How does AbLang work?

Two separate models were trained:

Heavy chain model: 14.1 million sequences, 20 epochs
Light chain model: 187,000 sequences, 40 epochs

Performance

On N-terminal restoration (first 15 positions):

Chain	AbLang accuracy	IMGT germline accuracy	ESM-1b accuracy
Heavy	~98%	~98%	64%
Light	~96%	~96%	54%

AbLang is also 7× faster than ESM-1b, processing 100 sequences in about 6.5 seconds versus 45 seconds.

How to use AbLang online?

Input

Field	Description
`Antibody sequences`	FASTA format. Mark missing residues with asterisks (`*`).

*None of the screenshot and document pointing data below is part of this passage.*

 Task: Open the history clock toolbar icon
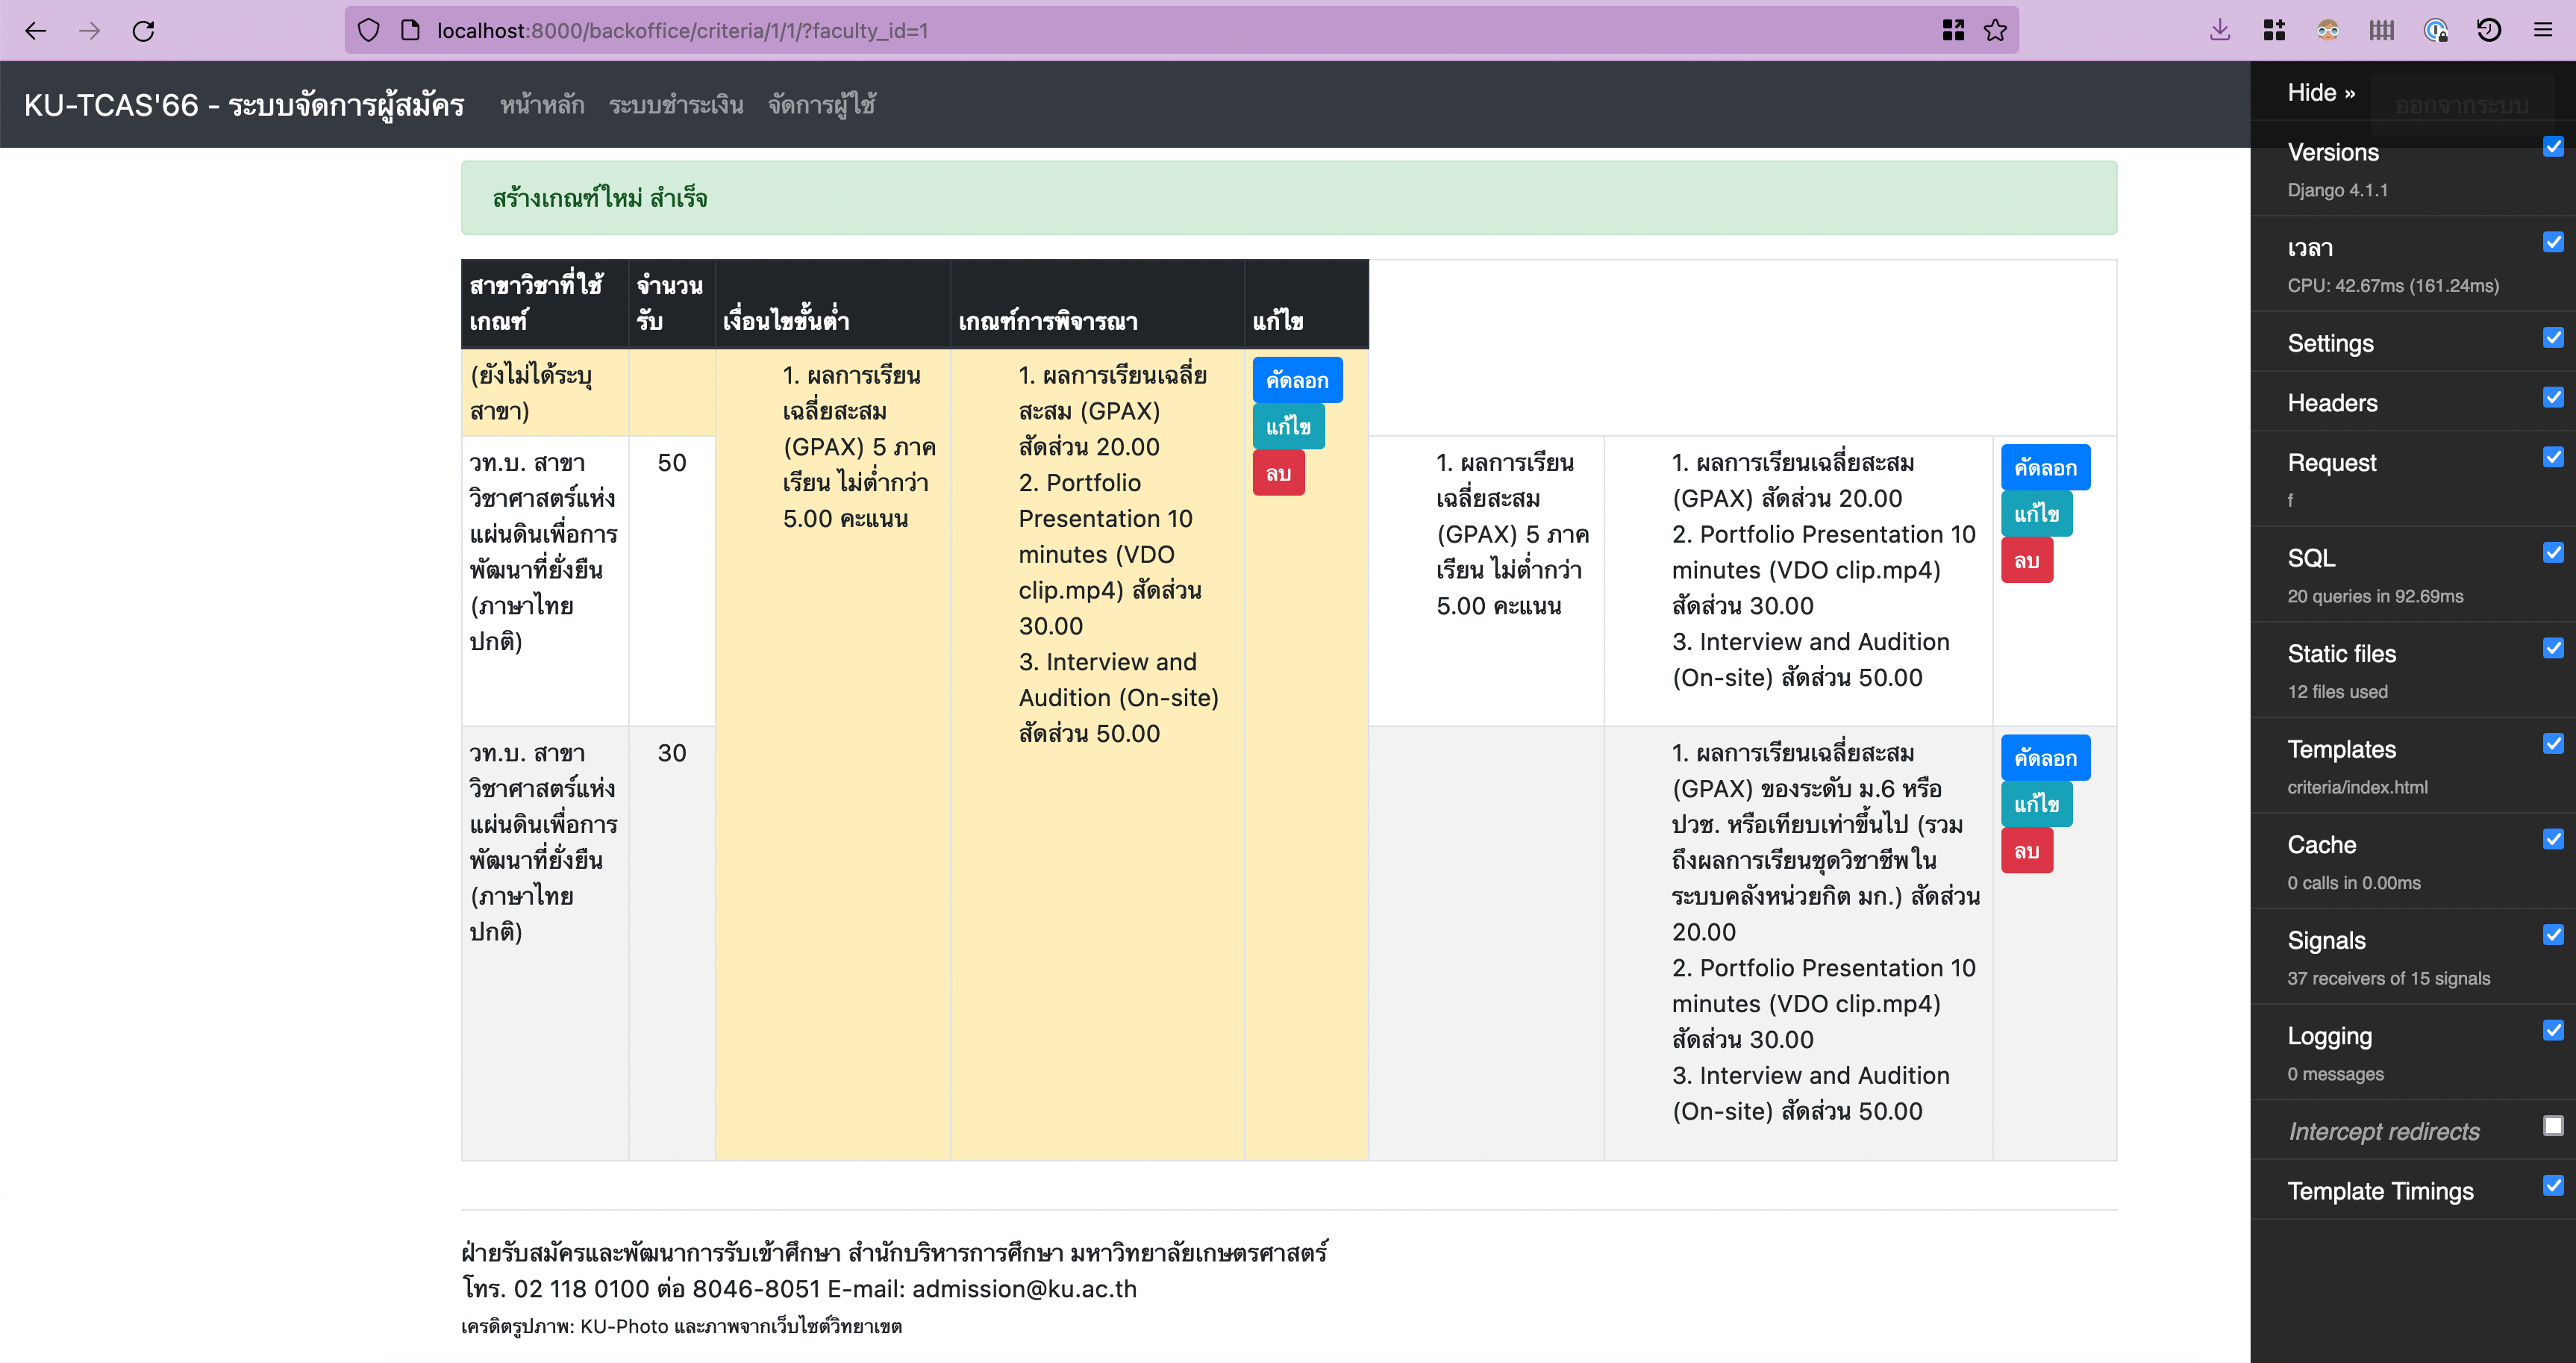pyautogui.click(x=2489, y=31)
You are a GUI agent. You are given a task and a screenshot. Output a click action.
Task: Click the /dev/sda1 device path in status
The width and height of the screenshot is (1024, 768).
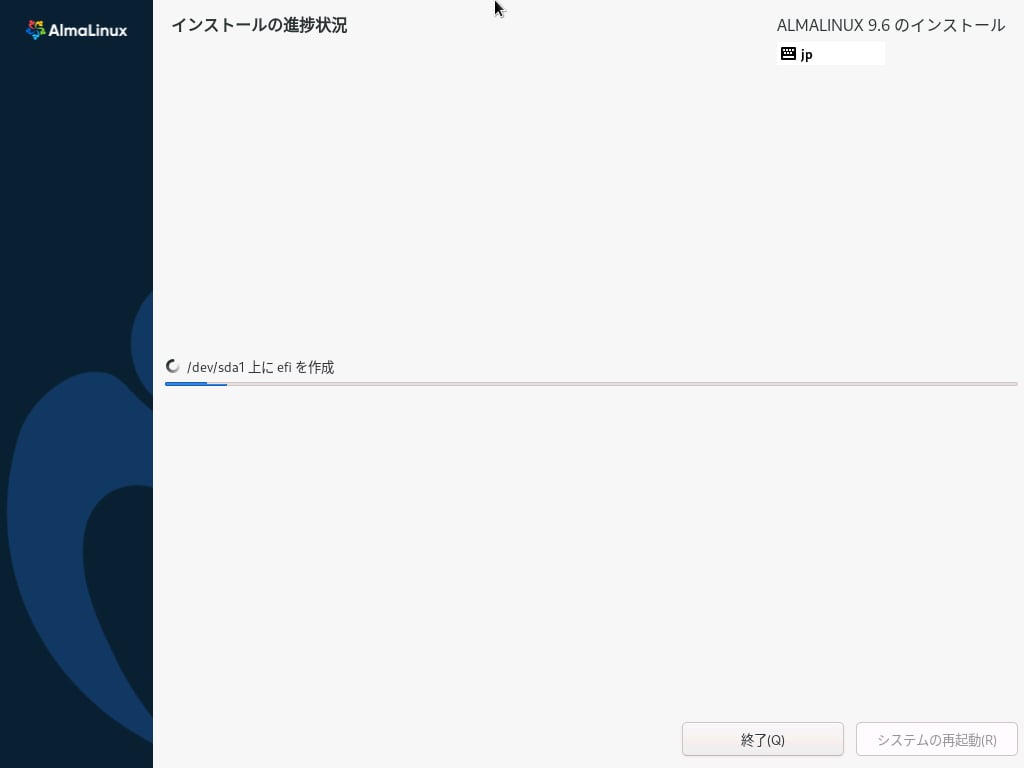[215, 367]
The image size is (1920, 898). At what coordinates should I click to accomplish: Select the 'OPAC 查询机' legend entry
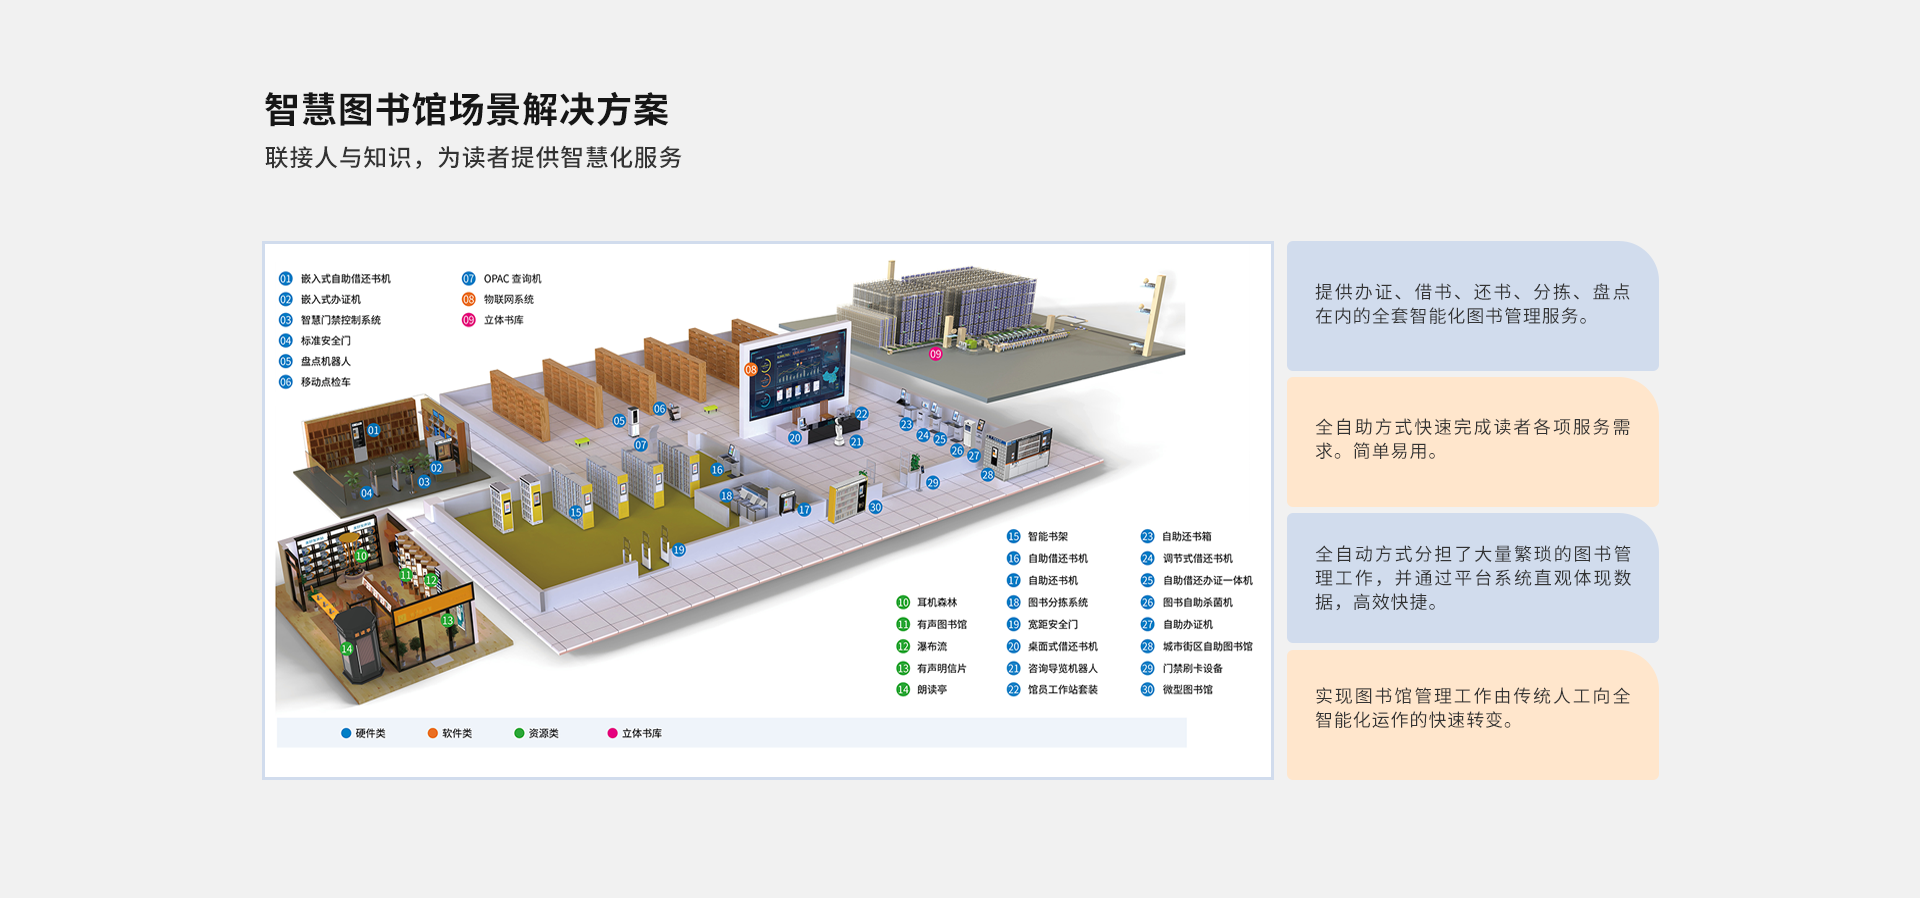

Missing residues can appear anywhere in the sequence, though the most common use case is N-terminal restoration. For example:

Text

>heavy_chain_example
EVQLVESGGGLVQP**SLRLSCAASGFTF**SYAMSWVRQAPGKGLEWVSAI

Settings

Setting	Description
`Chain type`	`Heavy chain` or `Light chain`. AbLang uses separate models optimized for each chain type. Heavy chains typically begin with EVQ or QVQ; light chains with DIQ or EIV.

Output

The restored sequence with predicted amino acids replacing each asterisk. Results display the original sequence alongside the restored version, highlighting the restored residues.